Disney’s large consumer-products business is a key motivator.
“When you make a live-action ‘Frozen’ or a new ‘Tangled,’ that’s more opportunities to get kids to buy the same Disney princess characters now looking like whoever plays her and wearing whatever new outfits the new film provides her,” said Hains, who believes that the degree that a given film project is “toyetic” — amenable to being turned into a line of toys — is a key factor in determining what gets remade.
Remakes or sequels?
One problem: Does a live-action remake forestall an animated sequel?
There have been very few theatrically released sequels (“The Rescuers Down Under,” “Fantasia 2000,” “Ralph Breaks the Internet” and “Frozen II”) to any non-Pixar Walt Disney Animation works. While nobody is expecting an animated sequel to “Treasure Planet” or “Brother Bear,” the more recent animations are sequel-friendly for the same reasons that make them remake-friendly.

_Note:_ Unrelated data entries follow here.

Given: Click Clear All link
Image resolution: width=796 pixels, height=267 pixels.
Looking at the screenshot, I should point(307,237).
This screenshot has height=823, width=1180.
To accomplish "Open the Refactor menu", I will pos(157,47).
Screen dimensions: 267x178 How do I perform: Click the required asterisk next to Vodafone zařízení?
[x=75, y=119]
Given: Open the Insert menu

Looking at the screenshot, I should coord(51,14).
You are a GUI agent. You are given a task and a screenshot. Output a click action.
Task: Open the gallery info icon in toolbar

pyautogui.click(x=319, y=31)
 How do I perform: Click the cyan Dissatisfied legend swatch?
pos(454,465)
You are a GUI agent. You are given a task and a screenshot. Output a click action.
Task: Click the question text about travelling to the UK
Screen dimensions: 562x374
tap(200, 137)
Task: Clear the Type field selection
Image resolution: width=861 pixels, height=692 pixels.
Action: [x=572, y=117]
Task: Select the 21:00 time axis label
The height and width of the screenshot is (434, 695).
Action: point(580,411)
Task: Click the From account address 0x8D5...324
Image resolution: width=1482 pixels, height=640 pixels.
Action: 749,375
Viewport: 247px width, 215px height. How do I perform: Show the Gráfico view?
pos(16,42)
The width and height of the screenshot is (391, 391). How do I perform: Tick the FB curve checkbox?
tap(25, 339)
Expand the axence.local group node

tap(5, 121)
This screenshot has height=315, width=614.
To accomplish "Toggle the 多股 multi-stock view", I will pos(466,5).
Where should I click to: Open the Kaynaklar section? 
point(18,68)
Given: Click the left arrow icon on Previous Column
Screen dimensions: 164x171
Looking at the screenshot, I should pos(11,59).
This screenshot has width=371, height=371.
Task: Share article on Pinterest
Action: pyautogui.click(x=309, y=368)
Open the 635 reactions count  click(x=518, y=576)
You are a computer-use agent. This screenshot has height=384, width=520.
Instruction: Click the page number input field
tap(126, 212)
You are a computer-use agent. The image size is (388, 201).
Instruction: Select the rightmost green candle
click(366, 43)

And there’s the question of whether Disney is doing enough to create new works: Every remake or sequel started off as an original idea, after all.
“They might try making more animated films before making more remakes,” said Spiegel. “They need the first thing to facilitate more of the second thing.”
If even something as seemingly surefire as “The Little Mermaid” seems to be coming up short, that may be good advice.
There’s an argument, though, for celebrating Disney’s more recent string of hits. In his first stint as CEO, Iger revived Walt Disney Animation following its post-Renaissance slump. Hains wondered if Disney shouldn’t celebrate that very recent success. The Walt Disney Company in 2023 is itself kind of reboot. Why not have Iger bring back his greatest hits?